The one thing I know for sure, however, is this: The future of the country depends on the public-sector workers known as teachers. That's because unless we dramatically improve our educational performance, America's standard of living will be at risk.

The second thing I know for sure is that we'll never attract the kind of talented young people we need to the teaching profession unless it pays far more than it does today. With starting teacher salaries averaging $39,000 nationally, and rising to an average maximum of $67,000, it's no surprise that we draw teachers from the bottom two-thirds of the college class; for schools in poor neighborhoods, teachers come largely from the bottom third. We're the only leading nation that thinks it can stay a leading nation with a "strategy" of recruiting mediocre students and praying they'll prove excellent teachers.
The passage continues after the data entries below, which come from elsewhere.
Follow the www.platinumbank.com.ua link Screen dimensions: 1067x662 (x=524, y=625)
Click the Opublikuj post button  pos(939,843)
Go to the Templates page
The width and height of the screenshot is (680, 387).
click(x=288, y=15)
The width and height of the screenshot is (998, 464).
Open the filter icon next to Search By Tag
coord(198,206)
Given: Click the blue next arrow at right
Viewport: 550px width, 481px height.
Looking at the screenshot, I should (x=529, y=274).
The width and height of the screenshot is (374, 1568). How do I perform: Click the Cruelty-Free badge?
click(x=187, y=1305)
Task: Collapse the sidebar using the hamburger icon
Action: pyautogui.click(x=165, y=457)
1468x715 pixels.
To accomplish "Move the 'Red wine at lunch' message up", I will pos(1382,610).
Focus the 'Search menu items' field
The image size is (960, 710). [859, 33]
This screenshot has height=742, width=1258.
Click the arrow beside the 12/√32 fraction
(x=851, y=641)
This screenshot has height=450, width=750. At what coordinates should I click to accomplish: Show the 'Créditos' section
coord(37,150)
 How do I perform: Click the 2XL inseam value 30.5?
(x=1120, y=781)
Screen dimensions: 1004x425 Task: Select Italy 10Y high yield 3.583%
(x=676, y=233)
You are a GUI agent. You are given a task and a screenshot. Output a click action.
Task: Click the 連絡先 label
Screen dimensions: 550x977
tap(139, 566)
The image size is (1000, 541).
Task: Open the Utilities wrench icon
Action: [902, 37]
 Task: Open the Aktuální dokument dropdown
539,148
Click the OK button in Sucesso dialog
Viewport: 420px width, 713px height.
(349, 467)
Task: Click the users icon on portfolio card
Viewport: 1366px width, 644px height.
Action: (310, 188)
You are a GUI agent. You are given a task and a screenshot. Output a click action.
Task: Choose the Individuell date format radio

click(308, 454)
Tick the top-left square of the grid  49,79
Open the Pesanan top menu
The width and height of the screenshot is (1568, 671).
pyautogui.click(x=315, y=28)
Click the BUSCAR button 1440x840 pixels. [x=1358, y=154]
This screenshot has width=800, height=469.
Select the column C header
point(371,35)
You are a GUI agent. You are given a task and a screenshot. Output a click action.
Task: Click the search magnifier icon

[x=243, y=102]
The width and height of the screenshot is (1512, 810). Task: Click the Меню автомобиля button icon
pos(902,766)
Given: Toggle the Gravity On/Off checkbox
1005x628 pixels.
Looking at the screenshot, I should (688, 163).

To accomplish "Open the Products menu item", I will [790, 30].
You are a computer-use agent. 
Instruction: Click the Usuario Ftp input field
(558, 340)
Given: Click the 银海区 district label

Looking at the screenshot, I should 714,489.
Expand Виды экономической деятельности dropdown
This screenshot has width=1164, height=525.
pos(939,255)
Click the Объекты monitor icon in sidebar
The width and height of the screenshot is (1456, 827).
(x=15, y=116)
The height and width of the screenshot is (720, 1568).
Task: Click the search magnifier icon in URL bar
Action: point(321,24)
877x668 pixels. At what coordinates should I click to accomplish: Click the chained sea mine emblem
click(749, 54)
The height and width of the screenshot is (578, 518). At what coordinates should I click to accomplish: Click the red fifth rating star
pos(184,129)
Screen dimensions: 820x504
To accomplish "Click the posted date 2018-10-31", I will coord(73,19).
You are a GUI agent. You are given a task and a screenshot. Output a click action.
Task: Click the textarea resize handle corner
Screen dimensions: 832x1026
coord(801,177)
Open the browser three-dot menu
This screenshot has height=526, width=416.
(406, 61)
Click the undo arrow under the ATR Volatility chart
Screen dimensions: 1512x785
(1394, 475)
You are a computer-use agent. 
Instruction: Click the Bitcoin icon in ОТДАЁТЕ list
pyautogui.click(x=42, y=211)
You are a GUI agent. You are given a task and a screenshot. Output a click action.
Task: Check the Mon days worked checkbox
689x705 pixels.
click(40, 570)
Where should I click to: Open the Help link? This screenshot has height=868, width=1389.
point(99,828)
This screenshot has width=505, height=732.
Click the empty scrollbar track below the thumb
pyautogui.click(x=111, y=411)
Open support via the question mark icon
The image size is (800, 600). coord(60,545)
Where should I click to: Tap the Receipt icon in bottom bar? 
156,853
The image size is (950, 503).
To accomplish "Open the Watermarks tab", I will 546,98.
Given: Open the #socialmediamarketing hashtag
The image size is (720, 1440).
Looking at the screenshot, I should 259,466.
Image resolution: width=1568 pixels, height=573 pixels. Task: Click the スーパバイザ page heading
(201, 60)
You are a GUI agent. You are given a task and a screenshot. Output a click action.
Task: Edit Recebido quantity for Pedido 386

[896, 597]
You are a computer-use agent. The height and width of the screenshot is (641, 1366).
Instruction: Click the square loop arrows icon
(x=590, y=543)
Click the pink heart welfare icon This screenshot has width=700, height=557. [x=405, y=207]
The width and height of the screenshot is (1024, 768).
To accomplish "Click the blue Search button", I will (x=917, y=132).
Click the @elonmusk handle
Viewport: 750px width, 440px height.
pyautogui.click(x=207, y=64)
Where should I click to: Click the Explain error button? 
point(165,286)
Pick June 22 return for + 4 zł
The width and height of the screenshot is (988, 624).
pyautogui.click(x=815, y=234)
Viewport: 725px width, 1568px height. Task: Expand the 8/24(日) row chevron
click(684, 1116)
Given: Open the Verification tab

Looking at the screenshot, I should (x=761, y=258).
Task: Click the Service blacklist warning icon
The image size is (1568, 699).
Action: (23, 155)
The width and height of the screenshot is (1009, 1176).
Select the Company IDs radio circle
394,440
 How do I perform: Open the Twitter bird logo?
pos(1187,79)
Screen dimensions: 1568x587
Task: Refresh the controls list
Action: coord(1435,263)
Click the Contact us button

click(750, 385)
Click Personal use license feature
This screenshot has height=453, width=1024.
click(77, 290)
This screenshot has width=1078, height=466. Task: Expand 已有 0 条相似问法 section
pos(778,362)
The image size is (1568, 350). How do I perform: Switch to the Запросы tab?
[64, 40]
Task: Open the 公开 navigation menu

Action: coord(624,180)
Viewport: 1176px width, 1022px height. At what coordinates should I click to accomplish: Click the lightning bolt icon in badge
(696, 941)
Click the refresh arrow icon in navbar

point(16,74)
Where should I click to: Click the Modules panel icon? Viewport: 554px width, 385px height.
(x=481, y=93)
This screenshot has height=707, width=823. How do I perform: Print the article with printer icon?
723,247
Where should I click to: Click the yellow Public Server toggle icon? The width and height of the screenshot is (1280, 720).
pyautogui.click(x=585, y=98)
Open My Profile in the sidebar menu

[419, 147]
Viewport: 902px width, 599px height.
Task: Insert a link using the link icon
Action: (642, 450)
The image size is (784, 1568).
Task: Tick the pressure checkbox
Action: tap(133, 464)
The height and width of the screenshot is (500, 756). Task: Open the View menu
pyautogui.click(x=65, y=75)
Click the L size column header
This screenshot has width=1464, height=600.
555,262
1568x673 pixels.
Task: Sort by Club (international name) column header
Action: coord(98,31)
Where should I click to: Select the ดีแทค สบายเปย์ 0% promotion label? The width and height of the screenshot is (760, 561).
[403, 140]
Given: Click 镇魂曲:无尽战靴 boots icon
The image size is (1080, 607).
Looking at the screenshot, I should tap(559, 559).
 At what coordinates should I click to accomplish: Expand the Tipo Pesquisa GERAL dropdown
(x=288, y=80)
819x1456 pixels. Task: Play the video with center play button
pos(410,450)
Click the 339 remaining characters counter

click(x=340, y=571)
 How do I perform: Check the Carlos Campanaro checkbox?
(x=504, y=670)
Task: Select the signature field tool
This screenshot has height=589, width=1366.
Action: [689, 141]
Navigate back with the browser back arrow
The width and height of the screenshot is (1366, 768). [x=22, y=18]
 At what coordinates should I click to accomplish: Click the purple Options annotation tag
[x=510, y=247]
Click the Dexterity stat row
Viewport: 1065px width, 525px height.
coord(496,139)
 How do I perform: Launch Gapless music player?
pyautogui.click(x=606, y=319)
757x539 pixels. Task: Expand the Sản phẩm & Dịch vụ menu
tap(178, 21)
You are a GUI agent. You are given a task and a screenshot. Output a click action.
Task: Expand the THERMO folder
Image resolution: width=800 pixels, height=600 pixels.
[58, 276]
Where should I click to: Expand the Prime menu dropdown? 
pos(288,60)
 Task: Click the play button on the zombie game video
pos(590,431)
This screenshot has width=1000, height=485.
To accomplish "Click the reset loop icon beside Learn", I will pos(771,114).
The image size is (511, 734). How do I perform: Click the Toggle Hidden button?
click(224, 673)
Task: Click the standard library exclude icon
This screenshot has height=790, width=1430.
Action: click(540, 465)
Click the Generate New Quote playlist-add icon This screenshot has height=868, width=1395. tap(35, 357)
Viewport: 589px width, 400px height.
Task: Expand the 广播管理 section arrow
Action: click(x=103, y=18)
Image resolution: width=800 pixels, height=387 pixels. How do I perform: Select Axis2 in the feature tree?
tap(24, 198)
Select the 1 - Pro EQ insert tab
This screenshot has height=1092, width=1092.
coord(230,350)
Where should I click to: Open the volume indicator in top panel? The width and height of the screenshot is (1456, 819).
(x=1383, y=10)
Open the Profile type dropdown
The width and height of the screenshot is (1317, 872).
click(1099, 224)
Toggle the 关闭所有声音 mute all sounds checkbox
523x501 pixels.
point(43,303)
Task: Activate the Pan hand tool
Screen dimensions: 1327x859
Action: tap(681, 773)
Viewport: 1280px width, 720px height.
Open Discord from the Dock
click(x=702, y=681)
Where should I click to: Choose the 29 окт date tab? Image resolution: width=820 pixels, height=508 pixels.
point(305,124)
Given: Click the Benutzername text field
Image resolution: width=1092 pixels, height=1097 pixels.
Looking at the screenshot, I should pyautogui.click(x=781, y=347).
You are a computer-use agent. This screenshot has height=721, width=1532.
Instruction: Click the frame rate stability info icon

And I know one more thing—which is as inconvenient for me to acknowledge as it should be for others who've criticized archaic teacher union practices in the United States. The highest-performing school systems in the world—in places such as Finland, Singapore and South Korea—all have strong teachers unions. Anyone serious about improving American schooling has to reckon with this paradox: Unions here are often obstacles to needed reform, even as the world's best systems work hand in glove with their unions to continually improve their performance.

Why this difference?

The main reason, according to Linda Darling-Hammond of Stanford, who has studied these questions, is that the entire public policy culture (and thus resource allocation) in these high-performing nations is built around attracting, rigorously training and retaining top talent for teaching. "The dynamic in the top-performing nations is about supporting good teachers, not about getting bad teachers out," she says, because there just aren't many bad teachers.

"The union role is problematic at this point," in the United States, Darling-Hammond adds, "but it's a creature of what we've constructed" by not being serious about luring top talent into teaching and preparing that talent to succeed.

Whatever happens in Wisconsin, we need a national strategy to make teaching the career of choice for talented young people. This conversation simply doesn't exist today.

As research by Eric Hanushek has shown, Wisconsin's math scores put its students behind not only Korea, Finland and Taiwan, but behind Slovenia, Estonia and Lithuania as well. They still outpace students in Latvia and Bulgaria, if that's any comfort.

Remember, Scott Walker, the only people who can change this for Wisconsin's children will be public-sector workers. Whatever you do to fix the budget, you better fix this, too.